LogoTitle Text Search



Set 72059

Landsknechts (Halberdiers)

Click for larger image
All figures are supplied unpainted    (Numbers of each pose in brackets)
Date Released 2014
Contents 20 figures
Poses 10 poses
Material Plastic (Medium Consistency)
Colours Brown
Average Height 24.5 mm (= 1.77 m)


When in the 1470s Maximilian I, Emperor of the Holy Roman Empire (1508 – 1519) formed his own regiments of German soldiers in imitation of the highly successful Swiss troops, creating what would become the Landsknechts, he followed the successful formula of having pikemen as the core of the unit. The Swiss had previously enjoyed much success with the use of the halberd, but by this period it was the pike that dominated and the halberd had been relegated to the weapon of some officers and certain guards (such as those accompanying the colours), plus perhaps a few soldiers in the formation that could protect the flanks or rush out to take advantage of a disrupted foe. Nevertheless it remained a weapon in the arsenal, and RedBox have devoted a whole set to the arm – well, sort of.

- [TASK GOAL]: Carry on the text about the Landsknecht halberdier figure set above, starting right after its final sentence.

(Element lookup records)
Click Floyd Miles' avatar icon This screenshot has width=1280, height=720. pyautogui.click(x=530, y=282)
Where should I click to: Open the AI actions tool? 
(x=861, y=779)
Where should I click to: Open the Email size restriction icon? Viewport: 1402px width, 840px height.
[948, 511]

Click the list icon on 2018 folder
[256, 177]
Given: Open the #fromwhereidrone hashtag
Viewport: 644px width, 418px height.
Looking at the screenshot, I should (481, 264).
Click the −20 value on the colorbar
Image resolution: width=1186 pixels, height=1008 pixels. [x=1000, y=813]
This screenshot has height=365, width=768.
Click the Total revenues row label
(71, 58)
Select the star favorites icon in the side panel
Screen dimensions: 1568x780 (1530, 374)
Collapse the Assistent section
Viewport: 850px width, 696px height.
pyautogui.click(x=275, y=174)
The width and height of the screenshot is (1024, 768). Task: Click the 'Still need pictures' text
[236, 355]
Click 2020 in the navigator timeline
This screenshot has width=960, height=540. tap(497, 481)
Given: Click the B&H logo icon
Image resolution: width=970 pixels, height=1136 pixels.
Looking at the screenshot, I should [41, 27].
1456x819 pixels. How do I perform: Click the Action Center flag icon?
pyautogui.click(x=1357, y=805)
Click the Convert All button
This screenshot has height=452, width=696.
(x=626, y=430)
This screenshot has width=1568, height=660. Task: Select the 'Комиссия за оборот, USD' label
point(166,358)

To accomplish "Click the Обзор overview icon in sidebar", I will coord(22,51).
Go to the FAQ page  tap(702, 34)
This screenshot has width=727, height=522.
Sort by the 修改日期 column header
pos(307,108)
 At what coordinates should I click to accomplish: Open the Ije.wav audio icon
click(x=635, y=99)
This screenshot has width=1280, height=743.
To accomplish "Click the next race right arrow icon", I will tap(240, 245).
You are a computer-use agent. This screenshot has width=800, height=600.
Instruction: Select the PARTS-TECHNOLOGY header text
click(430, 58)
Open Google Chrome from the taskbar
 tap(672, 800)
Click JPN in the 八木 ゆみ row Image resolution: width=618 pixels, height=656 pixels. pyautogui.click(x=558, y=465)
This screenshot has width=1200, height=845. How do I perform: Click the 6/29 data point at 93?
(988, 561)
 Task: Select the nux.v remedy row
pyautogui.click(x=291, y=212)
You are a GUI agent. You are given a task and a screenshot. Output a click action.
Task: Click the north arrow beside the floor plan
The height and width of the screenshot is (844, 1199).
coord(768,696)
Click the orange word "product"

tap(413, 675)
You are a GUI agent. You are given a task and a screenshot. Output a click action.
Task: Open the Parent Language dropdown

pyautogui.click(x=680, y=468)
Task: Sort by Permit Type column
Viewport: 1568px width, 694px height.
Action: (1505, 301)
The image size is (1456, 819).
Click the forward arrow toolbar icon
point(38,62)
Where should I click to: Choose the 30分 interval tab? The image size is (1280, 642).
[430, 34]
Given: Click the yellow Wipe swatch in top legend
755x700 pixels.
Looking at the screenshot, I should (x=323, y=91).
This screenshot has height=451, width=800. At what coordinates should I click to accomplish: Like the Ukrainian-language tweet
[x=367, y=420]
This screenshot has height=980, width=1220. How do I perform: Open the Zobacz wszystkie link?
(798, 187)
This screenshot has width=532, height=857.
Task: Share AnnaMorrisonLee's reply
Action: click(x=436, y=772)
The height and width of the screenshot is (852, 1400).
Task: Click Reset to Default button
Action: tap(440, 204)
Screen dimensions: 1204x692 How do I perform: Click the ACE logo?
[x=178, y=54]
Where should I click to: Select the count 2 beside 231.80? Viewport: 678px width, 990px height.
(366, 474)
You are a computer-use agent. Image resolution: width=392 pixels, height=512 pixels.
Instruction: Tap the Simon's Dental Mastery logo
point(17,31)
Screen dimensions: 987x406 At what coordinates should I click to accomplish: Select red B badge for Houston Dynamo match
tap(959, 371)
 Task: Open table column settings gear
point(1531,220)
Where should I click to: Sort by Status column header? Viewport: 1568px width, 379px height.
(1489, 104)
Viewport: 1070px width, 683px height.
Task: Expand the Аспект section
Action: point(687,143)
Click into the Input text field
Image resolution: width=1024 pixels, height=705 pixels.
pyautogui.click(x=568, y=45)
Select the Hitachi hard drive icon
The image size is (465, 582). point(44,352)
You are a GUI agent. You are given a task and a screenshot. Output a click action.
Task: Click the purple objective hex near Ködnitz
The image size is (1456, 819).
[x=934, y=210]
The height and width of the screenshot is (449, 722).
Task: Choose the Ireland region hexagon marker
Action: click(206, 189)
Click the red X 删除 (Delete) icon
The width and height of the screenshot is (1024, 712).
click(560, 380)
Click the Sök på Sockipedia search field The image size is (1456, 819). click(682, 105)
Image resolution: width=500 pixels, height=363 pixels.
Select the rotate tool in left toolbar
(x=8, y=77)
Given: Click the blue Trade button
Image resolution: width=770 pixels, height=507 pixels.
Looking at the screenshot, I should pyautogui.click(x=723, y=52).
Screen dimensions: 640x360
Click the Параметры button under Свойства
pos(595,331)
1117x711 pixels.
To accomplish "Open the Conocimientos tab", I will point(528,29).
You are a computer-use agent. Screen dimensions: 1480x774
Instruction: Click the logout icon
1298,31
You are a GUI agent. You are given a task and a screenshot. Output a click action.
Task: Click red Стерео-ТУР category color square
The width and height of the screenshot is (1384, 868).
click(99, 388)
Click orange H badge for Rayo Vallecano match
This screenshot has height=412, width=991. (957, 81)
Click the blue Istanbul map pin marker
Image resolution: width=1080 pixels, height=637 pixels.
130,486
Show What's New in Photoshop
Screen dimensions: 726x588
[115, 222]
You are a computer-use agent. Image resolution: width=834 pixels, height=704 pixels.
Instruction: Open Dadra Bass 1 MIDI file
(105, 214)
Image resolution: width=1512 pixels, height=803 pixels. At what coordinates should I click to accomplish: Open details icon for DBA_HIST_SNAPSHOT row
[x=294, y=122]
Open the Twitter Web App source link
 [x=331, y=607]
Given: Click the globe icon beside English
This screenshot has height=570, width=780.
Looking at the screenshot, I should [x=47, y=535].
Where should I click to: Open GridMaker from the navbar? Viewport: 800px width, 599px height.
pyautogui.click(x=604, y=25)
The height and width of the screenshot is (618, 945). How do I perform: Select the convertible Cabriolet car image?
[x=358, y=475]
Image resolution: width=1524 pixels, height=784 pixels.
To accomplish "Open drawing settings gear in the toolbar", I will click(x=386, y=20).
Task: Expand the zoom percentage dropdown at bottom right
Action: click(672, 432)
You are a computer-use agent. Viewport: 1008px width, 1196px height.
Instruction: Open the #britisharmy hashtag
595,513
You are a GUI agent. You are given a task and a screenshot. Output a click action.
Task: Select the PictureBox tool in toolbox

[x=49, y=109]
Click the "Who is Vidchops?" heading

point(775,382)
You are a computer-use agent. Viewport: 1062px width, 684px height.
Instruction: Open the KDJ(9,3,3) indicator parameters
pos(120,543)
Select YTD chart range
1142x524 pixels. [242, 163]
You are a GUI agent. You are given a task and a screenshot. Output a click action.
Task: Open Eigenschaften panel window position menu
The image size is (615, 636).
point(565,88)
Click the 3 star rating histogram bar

- [THE REPLY]:
As with the Swiss sets, this box of Landsknecht halberdiers is exactly the same as the pikemen set but with a different set of separate weapons. On the whole the poses work equally well with a halberd in their hand as with a pike, although of course they wouldn’t be fielded in massed ranks like the pike, so in many ways this represents better coverage. The last figure in the top row is still pretty ridiculous, holding the forward/top of his weapon from above and the rear from the bottom, but otherwise the poses all make perfect sense with either weapon, and having a selection of 10 halberdiers is pretty good in our view. The figures holding the weapon more nonchalantly would work well as junior officers, even on the field of battle, as they shepherded their men into line.

There would have been no distinction between pikeman and halberdier in terms of clothing, so our approval of the costume for these men in the other sets echoes here. The variety of clothing, including plenty of slashing and the different forms of covering the upper legs, all look good, as does the armour. Although the box claims a period of the whole of the 16th century, these are best suited to the first half of that century, when the clothing seen here was fashionable. In our review of the pikemen we cast doubt on the coated individual in the top row, but this seems to make more sense as some sort of officer with a halberd in his hand, although the huge sword remains an issue.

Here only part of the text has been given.